- _Task data_:
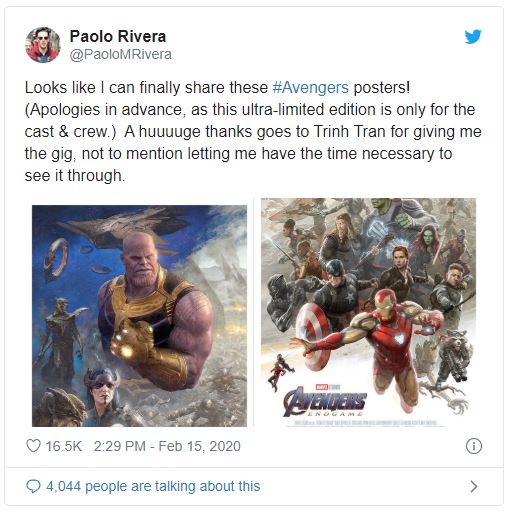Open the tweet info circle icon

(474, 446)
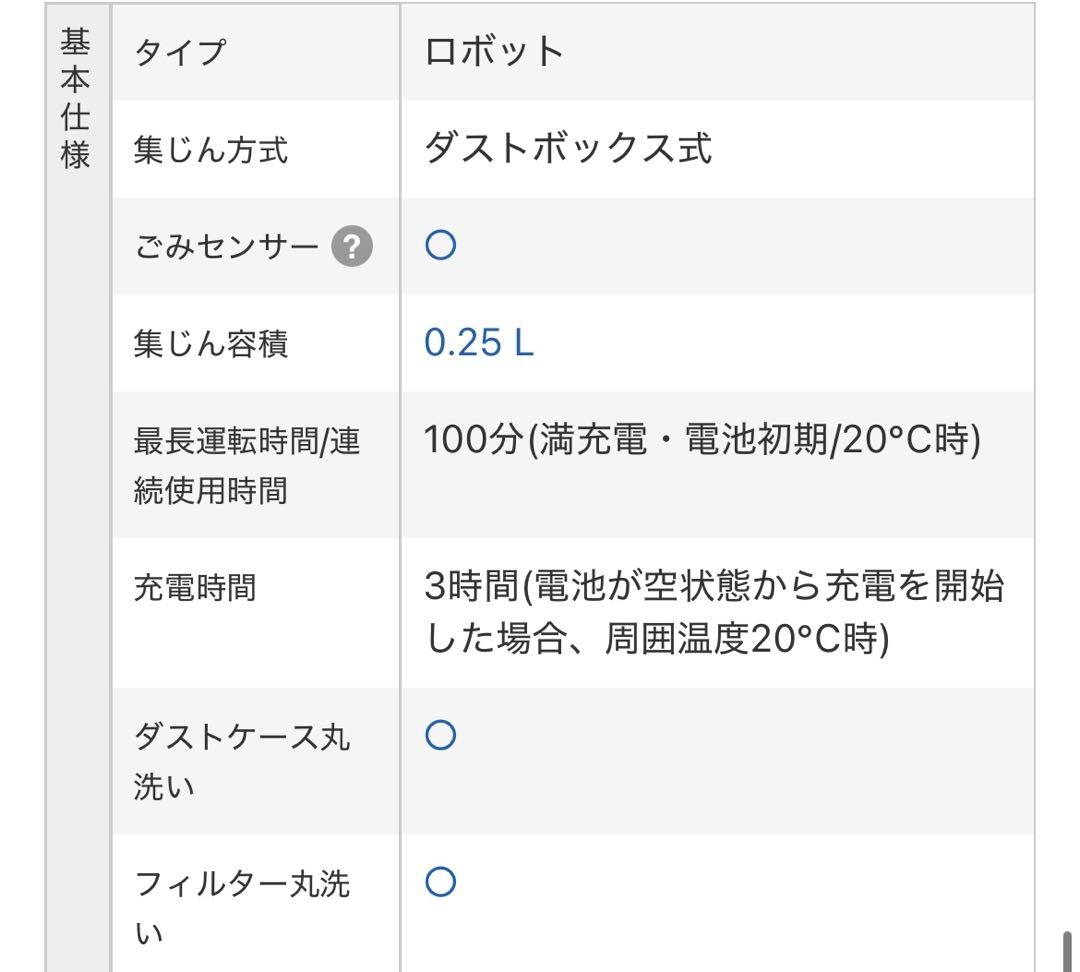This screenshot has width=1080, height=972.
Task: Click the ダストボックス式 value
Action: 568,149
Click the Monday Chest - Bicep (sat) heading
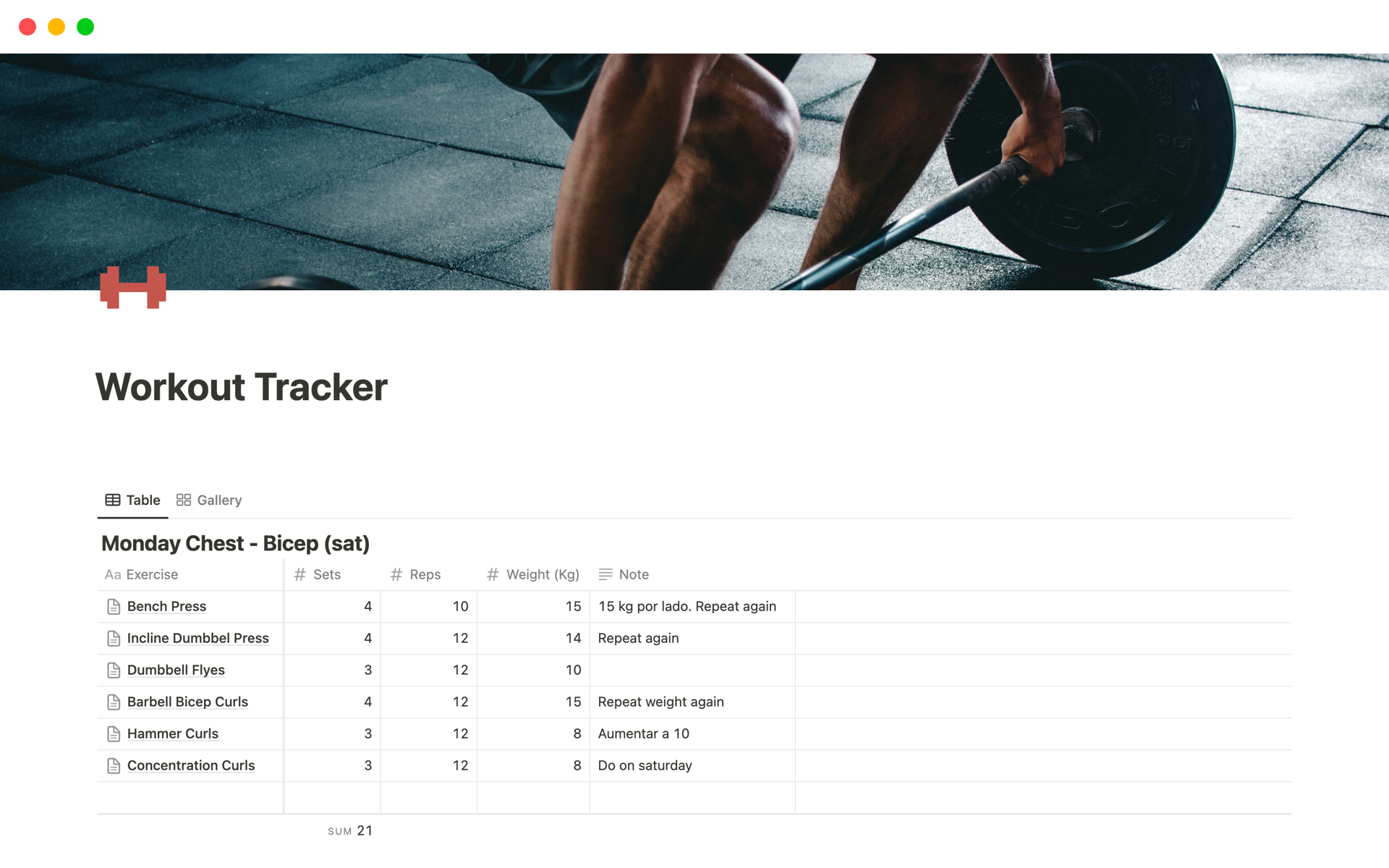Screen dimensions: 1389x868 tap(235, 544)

...

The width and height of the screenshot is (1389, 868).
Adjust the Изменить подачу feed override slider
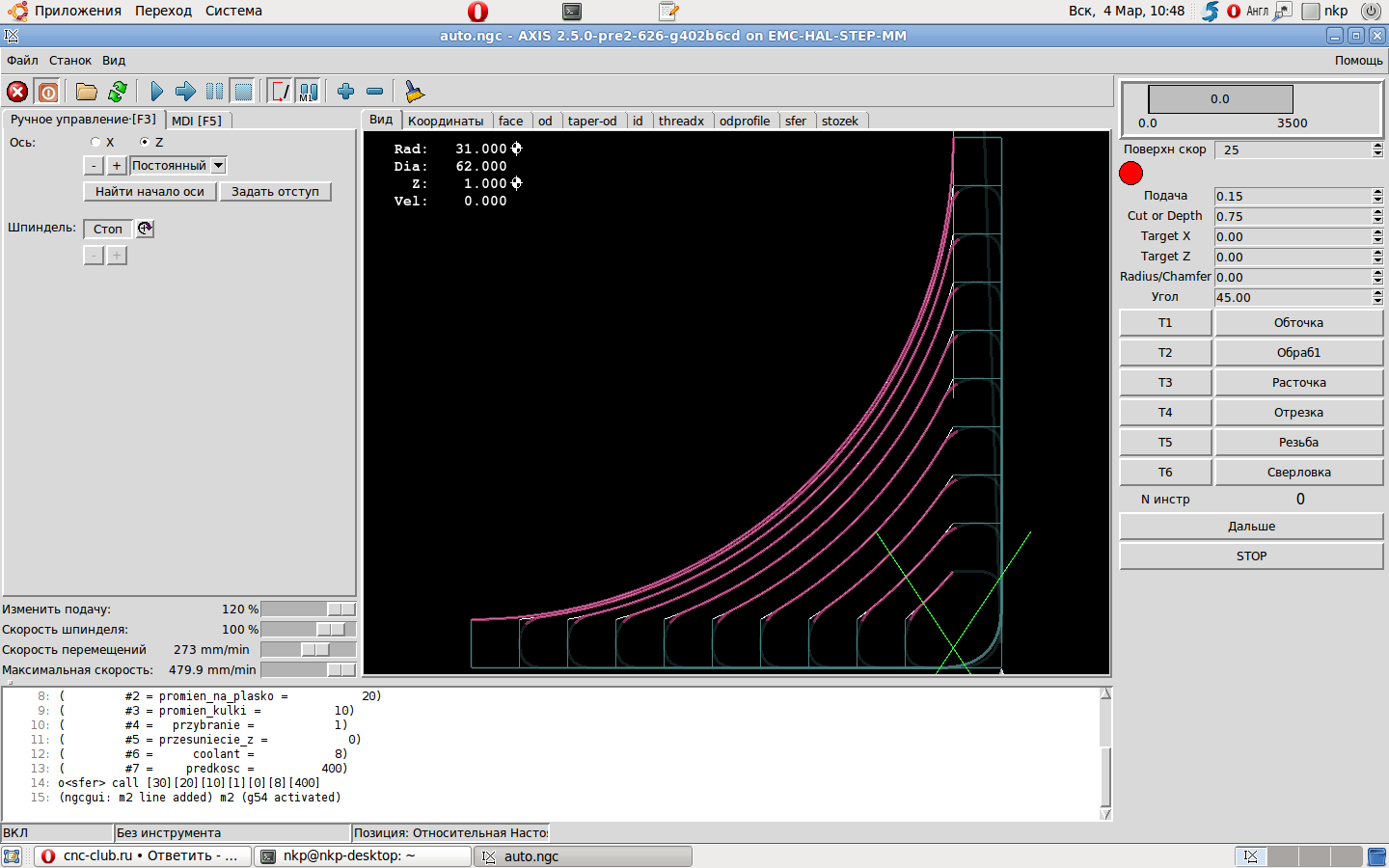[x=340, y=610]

--

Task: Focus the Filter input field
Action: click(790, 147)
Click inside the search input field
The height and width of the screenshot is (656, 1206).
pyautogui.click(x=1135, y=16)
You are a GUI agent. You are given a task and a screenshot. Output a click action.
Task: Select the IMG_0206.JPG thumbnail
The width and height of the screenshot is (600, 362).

- _Task statement_: The range runs from the line above containing "Task: Select the IMG_0206.JPG thumbnail" to the line containing "The width and height of the screenshot is (600, 362).", inclusive. Restate those lines word for word and no others.

- _Exercise solution_:
Task: Select the IMG_0206.JPG thumbnail
The width and height of the screenshot is (600, 362).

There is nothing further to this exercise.